- EXERCISE GOAL
Change every instance of "Knihy" to "Literatura" in everything from the start of the entries down to the line containing "Výlet do Atén – Řecko (152, 1322)", keeping the rest unchanged, and return only those lines.
* start RECORD EXCERPTS *
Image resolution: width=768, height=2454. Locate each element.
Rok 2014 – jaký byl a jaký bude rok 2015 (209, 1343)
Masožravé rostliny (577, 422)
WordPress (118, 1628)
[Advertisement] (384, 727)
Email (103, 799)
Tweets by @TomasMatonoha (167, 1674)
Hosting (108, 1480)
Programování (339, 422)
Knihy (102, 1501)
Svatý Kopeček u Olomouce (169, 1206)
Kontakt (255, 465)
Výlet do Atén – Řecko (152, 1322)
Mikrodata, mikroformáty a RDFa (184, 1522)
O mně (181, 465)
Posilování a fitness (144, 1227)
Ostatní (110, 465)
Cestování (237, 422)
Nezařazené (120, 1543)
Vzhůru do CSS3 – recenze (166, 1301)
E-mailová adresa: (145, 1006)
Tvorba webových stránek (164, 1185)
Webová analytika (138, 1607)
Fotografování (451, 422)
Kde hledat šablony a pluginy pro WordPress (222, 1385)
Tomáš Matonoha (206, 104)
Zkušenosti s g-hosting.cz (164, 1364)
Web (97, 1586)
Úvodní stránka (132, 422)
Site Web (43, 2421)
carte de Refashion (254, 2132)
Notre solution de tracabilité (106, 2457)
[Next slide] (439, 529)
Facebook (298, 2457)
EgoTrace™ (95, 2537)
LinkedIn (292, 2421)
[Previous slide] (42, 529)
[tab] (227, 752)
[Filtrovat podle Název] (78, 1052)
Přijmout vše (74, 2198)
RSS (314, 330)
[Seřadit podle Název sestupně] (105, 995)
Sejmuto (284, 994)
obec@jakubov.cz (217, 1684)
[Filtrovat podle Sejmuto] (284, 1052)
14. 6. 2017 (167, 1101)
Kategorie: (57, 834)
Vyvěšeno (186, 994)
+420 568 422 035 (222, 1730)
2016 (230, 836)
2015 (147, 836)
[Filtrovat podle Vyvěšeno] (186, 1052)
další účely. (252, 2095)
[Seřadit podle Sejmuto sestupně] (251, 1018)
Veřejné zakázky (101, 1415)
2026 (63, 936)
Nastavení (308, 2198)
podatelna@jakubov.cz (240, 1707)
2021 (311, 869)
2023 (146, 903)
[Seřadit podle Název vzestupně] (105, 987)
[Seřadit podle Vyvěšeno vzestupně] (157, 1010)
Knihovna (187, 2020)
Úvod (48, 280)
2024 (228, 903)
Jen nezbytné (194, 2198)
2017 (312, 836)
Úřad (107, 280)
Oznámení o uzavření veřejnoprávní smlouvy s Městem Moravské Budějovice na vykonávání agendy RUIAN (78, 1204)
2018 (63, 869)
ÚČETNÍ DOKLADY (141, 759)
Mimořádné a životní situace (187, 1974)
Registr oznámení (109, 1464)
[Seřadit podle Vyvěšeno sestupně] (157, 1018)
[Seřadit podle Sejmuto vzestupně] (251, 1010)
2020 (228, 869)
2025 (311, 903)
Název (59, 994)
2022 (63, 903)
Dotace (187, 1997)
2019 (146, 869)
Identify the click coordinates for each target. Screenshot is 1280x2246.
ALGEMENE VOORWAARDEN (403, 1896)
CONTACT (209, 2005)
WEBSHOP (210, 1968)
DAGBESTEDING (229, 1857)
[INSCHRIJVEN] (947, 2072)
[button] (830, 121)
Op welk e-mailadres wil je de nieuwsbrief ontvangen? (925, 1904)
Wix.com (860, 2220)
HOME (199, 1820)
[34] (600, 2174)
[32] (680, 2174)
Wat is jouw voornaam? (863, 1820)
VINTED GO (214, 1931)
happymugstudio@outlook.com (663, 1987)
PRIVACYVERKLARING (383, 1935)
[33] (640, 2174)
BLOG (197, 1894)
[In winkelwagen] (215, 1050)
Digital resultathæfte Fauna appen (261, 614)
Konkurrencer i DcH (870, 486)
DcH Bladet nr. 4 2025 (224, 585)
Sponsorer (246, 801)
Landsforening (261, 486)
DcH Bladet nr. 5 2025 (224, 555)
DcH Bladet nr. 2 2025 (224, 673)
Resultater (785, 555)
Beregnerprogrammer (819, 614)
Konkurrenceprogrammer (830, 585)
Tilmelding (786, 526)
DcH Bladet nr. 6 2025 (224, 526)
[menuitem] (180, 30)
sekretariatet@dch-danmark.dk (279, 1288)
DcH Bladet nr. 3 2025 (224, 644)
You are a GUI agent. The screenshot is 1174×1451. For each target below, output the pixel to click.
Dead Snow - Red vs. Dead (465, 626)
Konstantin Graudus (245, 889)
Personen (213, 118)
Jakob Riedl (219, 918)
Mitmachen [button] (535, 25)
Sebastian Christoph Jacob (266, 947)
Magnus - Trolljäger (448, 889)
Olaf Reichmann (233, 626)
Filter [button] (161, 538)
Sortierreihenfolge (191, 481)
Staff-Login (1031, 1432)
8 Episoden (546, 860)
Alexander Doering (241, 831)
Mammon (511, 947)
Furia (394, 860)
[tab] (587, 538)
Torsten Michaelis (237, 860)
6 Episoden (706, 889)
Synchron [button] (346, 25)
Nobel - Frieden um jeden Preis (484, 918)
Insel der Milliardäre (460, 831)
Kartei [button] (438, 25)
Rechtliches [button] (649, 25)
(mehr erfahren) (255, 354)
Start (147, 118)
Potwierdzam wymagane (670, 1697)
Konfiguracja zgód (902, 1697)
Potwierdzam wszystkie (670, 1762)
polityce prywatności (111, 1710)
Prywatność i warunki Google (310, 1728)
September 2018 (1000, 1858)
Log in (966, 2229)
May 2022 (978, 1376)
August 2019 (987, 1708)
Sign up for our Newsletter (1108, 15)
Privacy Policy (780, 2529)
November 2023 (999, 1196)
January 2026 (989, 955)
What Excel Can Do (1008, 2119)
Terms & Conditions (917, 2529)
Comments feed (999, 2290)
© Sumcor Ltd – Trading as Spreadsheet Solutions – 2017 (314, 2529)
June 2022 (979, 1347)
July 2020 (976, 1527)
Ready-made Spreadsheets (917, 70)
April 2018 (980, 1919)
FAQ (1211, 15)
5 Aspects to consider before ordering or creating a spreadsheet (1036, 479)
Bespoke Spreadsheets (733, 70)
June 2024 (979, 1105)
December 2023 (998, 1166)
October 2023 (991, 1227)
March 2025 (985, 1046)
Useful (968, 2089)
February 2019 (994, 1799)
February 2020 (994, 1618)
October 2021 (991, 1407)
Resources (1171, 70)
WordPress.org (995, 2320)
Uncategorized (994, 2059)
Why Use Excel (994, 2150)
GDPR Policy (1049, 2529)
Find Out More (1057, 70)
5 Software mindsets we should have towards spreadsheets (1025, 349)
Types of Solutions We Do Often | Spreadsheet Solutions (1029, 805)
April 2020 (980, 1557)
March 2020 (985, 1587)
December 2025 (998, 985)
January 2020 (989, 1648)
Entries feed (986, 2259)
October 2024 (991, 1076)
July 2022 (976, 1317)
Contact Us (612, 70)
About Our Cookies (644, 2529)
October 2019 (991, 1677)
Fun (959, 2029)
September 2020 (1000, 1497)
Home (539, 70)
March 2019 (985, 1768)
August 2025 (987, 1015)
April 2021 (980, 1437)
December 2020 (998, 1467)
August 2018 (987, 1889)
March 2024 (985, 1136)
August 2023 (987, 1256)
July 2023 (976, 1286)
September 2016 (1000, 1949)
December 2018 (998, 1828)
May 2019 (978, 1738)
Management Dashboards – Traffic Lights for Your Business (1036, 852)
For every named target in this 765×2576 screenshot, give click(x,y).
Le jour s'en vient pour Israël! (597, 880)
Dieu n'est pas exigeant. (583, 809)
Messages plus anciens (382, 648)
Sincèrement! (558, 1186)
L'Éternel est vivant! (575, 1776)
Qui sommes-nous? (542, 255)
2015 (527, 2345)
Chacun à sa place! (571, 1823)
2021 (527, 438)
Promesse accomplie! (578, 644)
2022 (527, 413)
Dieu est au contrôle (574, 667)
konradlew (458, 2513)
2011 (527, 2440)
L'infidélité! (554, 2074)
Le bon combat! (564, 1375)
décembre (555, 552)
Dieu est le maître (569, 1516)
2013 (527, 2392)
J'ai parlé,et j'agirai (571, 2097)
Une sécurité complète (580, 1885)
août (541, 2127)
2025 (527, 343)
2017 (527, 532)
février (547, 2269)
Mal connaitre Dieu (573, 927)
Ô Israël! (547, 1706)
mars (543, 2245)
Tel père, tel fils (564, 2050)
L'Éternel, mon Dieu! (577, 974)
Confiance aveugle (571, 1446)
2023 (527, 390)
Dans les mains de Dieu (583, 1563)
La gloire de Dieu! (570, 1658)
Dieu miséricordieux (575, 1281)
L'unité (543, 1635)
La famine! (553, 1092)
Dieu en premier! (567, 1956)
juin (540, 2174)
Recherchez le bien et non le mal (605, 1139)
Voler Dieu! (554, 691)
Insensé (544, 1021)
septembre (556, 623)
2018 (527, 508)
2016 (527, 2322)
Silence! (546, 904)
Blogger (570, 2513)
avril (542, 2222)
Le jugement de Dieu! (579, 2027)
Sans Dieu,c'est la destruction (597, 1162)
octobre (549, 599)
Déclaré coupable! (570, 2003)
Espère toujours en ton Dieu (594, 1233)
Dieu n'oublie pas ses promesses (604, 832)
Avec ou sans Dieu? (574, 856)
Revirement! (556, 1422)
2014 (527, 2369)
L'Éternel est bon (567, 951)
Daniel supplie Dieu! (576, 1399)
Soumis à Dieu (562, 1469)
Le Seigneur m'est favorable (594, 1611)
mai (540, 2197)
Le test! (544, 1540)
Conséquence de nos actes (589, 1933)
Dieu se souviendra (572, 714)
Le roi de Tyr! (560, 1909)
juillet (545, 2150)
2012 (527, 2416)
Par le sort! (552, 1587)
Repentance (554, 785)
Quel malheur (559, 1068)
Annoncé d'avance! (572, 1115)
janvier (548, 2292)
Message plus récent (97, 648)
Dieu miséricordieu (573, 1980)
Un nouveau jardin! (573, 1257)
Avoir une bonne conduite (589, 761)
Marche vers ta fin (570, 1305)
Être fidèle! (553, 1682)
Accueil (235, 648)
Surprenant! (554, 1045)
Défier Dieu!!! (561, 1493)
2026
* end RECORD EXCERPTS *
- SOLUTION BELOW
Image resolution: width=768, height=2454. Locate each element.
Rok 2014 – jaký byl a jaký bude rok 2015 (209, 1343)
Masožravé rostliny (577, 422)
WordPress (118, 1628)
[Advertisement] (384, 727)
Email (103, 799)
Tweets by @TomasMatonoha (167, 1674)
Hosting (108, 1480)
Programování (339, 422)
Literatura (102, 1501)
Svatý Kopeček u Olomouce (169, 1206)
Kontakt (255, 465)
Výlet do Atén – Řecko (152, 1322)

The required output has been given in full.